# Has anyone here used the automatic coolant bleeding procedure on an E60?



## TerraSlug (Sep 12, 2010)

I'm considering (do-it-yourself) draining the old coolant and refilling with new on my '07 530i. I've only owned it since 09/2010 and 27K miles. It still has the original coolant in it. I've read and understand the automatic bleeding procedure, but would like to know of any problems that others here may have had with that automatic procedure bleeding effectively. 

The bleeding (venting) procedure that I've read, for the N52:

Fill coolant expansion tank up to lower edge of filler neck with recommended coolant. Close cap on expansion tank. Do not open the coolant expansion tank cap during the venting procedure.

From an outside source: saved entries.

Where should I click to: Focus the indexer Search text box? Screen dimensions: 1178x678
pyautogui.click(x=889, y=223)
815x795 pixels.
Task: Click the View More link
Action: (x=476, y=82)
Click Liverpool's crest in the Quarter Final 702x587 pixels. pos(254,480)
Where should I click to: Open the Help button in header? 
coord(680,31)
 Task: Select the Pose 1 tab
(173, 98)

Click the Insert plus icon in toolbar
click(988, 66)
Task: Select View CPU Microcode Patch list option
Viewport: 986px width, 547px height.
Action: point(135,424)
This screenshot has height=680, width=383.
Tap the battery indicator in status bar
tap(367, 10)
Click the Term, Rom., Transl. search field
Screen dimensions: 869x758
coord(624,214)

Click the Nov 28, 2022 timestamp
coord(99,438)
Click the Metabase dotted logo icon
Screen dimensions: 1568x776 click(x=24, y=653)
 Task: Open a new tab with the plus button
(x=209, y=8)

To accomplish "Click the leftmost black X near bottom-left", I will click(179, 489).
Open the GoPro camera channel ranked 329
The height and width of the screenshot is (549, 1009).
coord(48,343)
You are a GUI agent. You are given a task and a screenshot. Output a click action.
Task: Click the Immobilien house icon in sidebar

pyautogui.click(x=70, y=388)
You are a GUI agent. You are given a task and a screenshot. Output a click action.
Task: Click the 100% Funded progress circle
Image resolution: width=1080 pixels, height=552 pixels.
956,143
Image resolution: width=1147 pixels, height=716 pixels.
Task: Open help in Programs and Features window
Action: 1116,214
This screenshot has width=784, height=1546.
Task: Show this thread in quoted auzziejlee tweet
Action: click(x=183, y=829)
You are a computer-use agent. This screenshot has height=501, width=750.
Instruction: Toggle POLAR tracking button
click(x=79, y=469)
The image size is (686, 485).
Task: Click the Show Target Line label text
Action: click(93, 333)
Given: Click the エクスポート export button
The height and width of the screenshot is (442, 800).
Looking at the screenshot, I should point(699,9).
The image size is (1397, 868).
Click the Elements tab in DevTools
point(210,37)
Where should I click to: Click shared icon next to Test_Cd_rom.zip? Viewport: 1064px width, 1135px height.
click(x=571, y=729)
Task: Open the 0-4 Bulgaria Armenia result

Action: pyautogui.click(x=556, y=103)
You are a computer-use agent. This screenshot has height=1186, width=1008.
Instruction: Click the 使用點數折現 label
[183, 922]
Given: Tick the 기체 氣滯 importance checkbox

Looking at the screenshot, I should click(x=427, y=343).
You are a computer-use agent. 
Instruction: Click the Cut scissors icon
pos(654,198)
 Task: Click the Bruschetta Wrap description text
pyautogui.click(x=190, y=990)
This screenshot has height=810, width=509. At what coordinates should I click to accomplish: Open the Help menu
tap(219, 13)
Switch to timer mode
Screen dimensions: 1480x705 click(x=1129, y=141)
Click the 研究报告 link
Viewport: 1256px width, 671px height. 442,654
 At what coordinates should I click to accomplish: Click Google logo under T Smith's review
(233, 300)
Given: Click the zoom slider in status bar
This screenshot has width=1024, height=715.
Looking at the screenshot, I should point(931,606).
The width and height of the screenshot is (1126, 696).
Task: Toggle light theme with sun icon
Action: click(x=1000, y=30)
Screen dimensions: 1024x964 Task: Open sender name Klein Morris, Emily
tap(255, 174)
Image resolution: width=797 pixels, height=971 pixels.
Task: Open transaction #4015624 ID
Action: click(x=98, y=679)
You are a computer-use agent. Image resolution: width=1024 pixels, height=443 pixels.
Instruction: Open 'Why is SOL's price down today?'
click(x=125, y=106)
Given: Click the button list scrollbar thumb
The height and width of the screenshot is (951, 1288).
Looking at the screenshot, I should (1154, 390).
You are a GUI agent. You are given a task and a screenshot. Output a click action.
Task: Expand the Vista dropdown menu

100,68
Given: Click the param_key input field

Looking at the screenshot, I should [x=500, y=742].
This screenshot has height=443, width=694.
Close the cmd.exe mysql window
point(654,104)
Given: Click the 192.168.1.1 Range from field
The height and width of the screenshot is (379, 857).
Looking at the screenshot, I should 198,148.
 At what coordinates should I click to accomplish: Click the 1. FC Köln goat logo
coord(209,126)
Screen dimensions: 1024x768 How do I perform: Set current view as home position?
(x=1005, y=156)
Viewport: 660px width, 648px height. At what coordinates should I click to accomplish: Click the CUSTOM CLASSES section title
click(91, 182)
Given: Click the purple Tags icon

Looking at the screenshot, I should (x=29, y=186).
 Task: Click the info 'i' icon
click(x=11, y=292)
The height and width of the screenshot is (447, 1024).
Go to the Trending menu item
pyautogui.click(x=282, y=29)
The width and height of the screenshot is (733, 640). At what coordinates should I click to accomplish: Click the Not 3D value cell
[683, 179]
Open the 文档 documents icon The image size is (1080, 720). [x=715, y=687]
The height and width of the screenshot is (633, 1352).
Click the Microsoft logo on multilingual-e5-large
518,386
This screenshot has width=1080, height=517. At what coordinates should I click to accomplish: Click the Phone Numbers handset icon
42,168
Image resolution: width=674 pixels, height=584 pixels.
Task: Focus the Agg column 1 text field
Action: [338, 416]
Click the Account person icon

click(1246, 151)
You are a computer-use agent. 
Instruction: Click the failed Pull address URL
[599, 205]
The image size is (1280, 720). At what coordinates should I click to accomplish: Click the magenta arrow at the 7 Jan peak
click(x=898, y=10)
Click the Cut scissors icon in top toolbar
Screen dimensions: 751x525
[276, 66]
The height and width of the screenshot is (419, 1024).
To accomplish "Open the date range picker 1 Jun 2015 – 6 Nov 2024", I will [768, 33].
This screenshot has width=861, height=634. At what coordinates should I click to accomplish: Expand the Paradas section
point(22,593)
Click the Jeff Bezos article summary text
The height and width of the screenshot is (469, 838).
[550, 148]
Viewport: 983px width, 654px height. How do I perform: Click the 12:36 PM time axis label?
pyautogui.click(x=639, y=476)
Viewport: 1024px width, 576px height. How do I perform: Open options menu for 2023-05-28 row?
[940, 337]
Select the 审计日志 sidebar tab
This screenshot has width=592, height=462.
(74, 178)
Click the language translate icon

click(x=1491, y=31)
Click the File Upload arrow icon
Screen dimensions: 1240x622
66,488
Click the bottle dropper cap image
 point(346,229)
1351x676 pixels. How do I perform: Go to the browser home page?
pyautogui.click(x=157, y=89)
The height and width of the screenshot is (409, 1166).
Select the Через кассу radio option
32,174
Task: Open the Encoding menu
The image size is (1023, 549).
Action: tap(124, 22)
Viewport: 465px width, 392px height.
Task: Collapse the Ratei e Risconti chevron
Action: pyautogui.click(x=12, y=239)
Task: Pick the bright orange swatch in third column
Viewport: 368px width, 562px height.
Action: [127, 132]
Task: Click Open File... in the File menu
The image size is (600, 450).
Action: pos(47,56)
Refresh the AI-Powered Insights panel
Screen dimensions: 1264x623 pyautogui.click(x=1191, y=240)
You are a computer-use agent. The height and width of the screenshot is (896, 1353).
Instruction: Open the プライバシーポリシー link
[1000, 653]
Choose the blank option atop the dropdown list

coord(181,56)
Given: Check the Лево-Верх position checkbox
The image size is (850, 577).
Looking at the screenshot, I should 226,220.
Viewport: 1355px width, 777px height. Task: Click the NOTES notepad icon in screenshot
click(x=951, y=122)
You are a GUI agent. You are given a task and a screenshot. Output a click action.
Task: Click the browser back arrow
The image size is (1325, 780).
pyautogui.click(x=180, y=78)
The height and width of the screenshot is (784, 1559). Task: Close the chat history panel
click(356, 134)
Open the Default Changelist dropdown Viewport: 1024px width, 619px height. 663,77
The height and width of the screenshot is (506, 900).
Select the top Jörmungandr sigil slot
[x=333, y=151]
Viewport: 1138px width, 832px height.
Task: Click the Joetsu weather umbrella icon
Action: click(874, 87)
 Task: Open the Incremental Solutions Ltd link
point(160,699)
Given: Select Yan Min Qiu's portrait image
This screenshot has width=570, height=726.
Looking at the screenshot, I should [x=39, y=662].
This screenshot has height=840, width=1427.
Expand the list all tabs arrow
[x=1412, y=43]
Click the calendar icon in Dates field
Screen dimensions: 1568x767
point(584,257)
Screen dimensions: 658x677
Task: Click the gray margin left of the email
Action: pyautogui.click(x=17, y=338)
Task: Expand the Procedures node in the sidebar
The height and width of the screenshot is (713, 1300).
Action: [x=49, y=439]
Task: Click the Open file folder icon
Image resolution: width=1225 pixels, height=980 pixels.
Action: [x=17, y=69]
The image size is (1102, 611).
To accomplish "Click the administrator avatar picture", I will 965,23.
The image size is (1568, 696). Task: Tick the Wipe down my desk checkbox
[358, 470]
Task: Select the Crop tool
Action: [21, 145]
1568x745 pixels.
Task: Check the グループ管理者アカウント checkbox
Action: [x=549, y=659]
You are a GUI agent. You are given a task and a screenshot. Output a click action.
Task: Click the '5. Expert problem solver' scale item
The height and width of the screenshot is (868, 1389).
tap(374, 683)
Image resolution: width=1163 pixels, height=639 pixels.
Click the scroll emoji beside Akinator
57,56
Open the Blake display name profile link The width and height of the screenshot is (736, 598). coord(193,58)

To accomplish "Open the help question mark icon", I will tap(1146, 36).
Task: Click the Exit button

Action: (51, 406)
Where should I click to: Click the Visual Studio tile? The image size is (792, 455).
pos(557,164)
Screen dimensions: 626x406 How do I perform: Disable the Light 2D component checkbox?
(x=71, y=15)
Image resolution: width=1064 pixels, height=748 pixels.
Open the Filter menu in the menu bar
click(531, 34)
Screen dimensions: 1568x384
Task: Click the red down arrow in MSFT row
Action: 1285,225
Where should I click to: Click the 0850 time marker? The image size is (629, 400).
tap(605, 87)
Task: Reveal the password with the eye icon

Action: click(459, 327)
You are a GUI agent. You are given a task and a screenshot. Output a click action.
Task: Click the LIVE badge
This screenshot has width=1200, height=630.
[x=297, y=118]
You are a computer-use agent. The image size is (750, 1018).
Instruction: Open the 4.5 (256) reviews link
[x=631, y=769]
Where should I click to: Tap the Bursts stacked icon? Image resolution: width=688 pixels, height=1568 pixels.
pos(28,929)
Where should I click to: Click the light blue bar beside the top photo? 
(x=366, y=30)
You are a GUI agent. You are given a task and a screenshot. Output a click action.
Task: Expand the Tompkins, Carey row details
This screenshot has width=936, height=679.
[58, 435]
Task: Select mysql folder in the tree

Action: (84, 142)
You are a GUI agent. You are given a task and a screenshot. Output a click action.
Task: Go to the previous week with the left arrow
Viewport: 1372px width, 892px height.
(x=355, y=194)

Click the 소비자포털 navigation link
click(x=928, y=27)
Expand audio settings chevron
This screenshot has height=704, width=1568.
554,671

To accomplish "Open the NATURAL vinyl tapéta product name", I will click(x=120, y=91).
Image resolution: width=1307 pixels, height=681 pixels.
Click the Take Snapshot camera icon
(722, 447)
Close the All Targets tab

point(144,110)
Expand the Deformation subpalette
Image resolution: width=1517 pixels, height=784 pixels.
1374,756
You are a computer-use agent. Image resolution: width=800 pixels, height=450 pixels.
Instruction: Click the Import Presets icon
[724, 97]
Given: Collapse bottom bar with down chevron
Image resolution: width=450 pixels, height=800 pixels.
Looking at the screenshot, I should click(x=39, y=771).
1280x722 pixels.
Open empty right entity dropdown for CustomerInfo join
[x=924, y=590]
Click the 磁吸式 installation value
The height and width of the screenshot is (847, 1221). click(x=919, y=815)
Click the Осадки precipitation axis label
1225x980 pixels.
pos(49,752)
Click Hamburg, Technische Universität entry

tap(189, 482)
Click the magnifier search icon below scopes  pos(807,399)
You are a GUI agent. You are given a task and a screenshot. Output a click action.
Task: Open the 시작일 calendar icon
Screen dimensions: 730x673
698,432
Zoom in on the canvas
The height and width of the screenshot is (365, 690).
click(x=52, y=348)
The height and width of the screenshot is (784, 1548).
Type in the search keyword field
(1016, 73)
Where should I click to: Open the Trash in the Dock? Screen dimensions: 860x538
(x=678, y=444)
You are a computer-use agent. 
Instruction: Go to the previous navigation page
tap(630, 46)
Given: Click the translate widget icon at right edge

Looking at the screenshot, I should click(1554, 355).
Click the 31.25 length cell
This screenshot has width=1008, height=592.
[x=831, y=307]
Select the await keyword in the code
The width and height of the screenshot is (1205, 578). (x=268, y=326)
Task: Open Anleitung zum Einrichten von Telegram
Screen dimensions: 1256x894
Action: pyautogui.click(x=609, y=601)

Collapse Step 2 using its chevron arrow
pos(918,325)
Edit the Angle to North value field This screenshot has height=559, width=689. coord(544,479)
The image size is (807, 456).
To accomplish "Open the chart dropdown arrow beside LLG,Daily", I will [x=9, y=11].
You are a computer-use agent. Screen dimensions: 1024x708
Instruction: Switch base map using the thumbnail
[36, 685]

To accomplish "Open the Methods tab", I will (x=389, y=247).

1. Connect battery charger.
2. Switch on ignition, do not start.
3. Set heater to maximum temperature, activate "Automatic" button, then reduce fan to lowest setting.
4. Press accelerator pedal for 10 seconds to floor. Engine must not be started
5. The venting procedure is started when the accelerator pedal is pressed and takes approximately 12 minutes.
6. Then top up fill level in coolant expansion tank with 250 ml (or about 18mm) above max. (only when venting (bleeding))
7. Check cooling system for leaks.
8. If the venting procedure has to be carried out several times, allow DME to drop completely (ignition key removed for approximately 3 minutes), then repeat from step 3.


----------